== WORK INSTRUCTIONS ==
Beginning with the line that includes "Where should I click to: Go" and ending with the last line of the listing below, write out each line exactly, with no other output.

== DATA FOR REVIEW ==
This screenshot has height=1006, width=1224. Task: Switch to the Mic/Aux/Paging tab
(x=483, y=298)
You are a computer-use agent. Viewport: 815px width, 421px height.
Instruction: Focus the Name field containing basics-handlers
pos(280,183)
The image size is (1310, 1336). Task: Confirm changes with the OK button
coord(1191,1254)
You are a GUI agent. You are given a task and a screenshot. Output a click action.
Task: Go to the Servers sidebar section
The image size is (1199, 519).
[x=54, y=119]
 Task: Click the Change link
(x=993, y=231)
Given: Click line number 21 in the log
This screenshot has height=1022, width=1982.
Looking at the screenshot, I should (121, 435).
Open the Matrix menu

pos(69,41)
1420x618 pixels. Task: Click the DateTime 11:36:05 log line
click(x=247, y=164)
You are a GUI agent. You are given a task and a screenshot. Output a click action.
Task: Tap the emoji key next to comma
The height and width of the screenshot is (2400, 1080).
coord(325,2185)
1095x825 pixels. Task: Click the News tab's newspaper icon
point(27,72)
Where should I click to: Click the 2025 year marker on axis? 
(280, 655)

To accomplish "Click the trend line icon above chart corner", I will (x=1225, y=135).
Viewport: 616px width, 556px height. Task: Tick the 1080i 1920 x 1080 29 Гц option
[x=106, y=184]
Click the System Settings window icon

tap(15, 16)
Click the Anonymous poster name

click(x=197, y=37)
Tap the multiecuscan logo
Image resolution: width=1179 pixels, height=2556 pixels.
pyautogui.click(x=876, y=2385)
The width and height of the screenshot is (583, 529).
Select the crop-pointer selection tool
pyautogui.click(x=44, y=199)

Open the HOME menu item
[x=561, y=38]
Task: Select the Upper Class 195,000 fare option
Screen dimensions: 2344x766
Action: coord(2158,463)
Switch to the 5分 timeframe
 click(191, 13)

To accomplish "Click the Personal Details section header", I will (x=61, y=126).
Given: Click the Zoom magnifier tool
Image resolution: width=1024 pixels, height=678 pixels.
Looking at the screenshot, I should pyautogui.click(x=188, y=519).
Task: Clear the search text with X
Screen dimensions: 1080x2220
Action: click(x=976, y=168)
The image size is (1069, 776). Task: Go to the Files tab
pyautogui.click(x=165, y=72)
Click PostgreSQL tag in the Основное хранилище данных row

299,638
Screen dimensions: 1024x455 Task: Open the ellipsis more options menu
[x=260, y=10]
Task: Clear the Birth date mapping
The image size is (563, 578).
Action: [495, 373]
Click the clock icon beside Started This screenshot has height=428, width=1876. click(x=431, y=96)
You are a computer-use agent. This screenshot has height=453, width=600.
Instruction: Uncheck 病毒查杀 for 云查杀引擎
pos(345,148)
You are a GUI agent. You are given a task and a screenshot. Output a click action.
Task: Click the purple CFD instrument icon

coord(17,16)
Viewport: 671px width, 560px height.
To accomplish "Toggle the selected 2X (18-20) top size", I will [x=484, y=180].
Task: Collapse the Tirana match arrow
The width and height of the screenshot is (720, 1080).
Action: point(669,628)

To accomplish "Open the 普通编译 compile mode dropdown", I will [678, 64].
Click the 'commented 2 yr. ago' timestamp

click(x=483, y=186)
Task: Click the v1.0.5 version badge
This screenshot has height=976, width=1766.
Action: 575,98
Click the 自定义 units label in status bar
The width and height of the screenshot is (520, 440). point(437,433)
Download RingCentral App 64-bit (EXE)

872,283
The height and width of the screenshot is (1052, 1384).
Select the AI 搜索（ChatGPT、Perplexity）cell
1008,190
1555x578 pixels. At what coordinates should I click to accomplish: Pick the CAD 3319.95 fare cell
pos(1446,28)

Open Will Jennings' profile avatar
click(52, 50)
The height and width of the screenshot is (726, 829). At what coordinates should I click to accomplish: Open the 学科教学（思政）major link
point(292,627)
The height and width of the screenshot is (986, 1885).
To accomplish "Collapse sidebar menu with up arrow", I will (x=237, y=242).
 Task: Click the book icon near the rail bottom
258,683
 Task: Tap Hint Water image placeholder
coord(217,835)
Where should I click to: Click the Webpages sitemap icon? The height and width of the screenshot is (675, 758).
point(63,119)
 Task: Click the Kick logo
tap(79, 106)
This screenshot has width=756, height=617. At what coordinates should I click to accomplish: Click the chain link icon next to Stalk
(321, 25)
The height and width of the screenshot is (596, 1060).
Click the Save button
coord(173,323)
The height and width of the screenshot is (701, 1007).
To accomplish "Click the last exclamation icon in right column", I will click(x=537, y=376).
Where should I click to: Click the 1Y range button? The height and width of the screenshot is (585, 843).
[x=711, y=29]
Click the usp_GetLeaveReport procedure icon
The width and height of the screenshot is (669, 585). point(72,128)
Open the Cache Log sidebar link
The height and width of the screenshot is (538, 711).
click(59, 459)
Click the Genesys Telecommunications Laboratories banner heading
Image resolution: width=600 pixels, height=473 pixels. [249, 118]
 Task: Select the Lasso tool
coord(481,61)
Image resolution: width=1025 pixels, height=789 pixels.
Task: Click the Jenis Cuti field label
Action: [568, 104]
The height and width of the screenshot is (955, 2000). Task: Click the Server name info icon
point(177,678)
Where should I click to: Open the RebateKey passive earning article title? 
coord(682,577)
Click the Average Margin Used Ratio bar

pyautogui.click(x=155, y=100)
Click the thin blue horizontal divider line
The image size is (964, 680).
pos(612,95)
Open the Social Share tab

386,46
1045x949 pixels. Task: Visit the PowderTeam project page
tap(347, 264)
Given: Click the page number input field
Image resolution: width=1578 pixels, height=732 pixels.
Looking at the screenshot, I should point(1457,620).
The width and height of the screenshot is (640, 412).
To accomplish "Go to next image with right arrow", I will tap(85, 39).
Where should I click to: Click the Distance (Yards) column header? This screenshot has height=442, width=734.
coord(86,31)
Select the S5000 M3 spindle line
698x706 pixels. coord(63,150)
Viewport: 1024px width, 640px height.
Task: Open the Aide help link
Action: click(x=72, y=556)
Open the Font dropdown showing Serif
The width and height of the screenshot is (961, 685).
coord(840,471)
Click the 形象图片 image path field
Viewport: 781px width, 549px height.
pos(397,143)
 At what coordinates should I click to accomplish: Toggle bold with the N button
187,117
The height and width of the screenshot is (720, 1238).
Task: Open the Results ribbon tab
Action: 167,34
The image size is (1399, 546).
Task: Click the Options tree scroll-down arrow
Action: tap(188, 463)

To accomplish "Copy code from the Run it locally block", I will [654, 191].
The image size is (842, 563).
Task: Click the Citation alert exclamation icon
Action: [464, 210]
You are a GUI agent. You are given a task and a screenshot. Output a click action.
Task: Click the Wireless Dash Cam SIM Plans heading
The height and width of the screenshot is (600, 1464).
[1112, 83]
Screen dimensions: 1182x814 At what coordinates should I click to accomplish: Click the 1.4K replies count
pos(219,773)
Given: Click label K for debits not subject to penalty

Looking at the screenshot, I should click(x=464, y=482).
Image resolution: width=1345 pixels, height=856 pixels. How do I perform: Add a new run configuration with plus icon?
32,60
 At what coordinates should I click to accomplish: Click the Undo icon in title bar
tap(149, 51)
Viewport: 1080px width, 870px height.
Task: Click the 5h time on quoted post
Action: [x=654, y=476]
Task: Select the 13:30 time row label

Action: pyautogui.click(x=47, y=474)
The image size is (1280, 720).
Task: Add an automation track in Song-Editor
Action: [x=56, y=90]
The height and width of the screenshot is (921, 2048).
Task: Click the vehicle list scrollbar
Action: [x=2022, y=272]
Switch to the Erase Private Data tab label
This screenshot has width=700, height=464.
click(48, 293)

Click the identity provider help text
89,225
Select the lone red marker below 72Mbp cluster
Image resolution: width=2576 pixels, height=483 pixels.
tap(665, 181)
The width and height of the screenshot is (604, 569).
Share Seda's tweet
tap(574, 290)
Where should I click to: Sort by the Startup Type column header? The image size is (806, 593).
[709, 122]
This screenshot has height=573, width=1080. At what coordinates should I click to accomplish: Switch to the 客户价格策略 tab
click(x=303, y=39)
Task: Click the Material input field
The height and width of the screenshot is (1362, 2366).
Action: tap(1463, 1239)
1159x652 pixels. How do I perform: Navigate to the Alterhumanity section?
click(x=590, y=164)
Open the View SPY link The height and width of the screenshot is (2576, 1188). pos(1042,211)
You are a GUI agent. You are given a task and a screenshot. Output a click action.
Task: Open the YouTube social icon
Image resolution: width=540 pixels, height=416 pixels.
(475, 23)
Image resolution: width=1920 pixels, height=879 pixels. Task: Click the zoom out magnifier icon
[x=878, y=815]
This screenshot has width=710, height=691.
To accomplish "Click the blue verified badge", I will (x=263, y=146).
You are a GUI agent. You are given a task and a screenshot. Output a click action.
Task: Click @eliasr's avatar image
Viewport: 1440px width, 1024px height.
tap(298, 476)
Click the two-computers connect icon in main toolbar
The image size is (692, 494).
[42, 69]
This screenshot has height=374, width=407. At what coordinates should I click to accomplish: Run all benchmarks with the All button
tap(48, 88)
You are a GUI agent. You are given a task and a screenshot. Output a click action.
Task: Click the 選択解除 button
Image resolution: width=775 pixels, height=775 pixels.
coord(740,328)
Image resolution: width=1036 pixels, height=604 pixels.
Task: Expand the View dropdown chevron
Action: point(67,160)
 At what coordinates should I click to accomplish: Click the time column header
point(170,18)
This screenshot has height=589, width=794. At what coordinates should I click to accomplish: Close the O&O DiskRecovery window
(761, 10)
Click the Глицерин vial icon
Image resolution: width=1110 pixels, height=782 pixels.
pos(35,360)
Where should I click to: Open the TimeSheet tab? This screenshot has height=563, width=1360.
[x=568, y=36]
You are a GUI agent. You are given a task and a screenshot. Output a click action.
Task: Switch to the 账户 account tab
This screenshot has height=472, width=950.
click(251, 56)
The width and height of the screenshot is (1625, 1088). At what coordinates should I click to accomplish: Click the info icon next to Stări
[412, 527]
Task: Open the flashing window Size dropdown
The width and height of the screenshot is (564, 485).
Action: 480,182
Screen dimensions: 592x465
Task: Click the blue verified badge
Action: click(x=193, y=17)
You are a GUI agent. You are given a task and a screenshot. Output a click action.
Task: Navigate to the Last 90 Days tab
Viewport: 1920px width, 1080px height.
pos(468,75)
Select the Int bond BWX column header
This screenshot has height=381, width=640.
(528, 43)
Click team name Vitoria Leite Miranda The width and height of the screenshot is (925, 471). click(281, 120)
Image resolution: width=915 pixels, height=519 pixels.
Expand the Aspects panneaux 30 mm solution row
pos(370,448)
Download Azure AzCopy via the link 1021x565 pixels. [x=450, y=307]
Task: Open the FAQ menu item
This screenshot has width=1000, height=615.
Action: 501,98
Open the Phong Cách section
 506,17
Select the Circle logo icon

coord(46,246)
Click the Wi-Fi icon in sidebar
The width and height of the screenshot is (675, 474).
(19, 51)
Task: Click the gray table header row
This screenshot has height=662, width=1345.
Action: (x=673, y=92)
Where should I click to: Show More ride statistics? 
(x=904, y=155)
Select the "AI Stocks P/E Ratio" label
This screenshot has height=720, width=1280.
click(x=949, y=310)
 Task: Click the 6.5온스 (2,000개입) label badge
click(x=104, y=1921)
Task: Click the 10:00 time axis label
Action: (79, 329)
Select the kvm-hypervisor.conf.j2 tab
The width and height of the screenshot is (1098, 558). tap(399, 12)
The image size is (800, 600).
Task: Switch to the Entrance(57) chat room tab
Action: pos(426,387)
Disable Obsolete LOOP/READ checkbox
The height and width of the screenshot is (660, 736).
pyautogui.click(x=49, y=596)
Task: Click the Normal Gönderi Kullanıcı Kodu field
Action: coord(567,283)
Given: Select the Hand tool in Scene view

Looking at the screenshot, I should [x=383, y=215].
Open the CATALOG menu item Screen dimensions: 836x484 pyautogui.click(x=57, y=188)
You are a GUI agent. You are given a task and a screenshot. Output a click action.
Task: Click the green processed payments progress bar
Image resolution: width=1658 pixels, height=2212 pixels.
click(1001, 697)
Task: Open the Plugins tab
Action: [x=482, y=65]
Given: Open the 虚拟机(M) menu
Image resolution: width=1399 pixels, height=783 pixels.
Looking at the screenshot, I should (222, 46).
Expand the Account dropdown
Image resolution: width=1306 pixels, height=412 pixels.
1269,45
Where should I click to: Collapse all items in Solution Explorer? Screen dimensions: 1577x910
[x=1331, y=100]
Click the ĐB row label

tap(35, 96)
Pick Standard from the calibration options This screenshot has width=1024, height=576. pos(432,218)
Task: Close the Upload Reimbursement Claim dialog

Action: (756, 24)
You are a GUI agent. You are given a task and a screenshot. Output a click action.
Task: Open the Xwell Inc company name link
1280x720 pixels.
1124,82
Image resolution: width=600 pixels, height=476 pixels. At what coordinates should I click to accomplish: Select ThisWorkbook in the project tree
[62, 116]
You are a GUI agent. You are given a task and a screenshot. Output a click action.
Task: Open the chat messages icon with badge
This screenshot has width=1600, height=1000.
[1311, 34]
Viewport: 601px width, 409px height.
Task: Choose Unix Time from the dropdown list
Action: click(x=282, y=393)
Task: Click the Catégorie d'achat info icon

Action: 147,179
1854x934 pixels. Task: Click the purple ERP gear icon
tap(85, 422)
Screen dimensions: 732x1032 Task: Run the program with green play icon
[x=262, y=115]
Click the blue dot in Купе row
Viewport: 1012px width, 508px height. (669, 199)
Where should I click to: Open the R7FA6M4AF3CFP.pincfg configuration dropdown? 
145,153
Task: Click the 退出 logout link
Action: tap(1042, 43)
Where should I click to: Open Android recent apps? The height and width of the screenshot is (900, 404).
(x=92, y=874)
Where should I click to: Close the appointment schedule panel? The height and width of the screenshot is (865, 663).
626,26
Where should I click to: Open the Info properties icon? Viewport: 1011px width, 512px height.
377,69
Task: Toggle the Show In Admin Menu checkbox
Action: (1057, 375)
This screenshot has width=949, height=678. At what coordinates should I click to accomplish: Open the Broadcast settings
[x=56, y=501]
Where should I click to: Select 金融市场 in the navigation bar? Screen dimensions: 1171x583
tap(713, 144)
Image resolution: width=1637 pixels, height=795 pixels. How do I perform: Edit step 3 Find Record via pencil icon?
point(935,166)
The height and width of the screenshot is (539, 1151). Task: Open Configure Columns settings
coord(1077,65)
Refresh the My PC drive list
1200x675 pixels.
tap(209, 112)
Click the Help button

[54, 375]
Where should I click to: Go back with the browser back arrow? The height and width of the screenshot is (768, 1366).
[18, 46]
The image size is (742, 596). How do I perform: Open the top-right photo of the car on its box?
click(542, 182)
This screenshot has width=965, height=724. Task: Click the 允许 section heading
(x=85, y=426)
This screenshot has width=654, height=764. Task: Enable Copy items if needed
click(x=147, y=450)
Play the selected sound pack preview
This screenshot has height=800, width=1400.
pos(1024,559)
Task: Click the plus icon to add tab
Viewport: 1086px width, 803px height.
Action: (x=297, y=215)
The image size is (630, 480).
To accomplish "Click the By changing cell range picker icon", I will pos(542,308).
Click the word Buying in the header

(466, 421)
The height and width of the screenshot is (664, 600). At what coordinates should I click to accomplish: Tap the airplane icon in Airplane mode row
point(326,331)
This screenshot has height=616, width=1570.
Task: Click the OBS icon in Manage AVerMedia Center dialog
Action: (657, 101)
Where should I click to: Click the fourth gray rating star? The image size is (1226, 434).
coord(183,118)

== RESPONSE TO THE TASK ==
Where should I click to: Go back with the browser back arrow? The height and width of the screenshot is (768, 1366).
[18, 46]
The image size is (742, 596). How do I perform: Open the top-right photo of the car on its box?
click(542, 182)
This screenshot has width=965, height=724. Task: Click the 允许 section heading
(x=85, y=426)
This screenshot has width=654, height=764. Task: Enable Copy items if needed
click(x=147, y=450)
Play the selected sound pack preview
This screenshot has height=800, width=1400.
pos(1024,559)
Task: Click the plus icon to add tab
Viewport: 1086px width, 803px height.
Action: (x=297, y=215)
The image size is (630, 480).
To accomplish "Click the By changing cell range picker icon", I will pos(542,308).
Click the word Buying in the header

(466, 421)
The height and width of the screenshot is (664, 600). At what coordinates should I click to accomplish: Tap the airplane icon in Airplane mode row
point(326,331)
This screenshot has height=616, width=1570.
Task: Click the OBS icon in Manage AVerMedia Center dialog
Action: (657, 101)
Where should I click to: Click the fourth gray rating star? The image size is (1226, 434).
coord(183,118)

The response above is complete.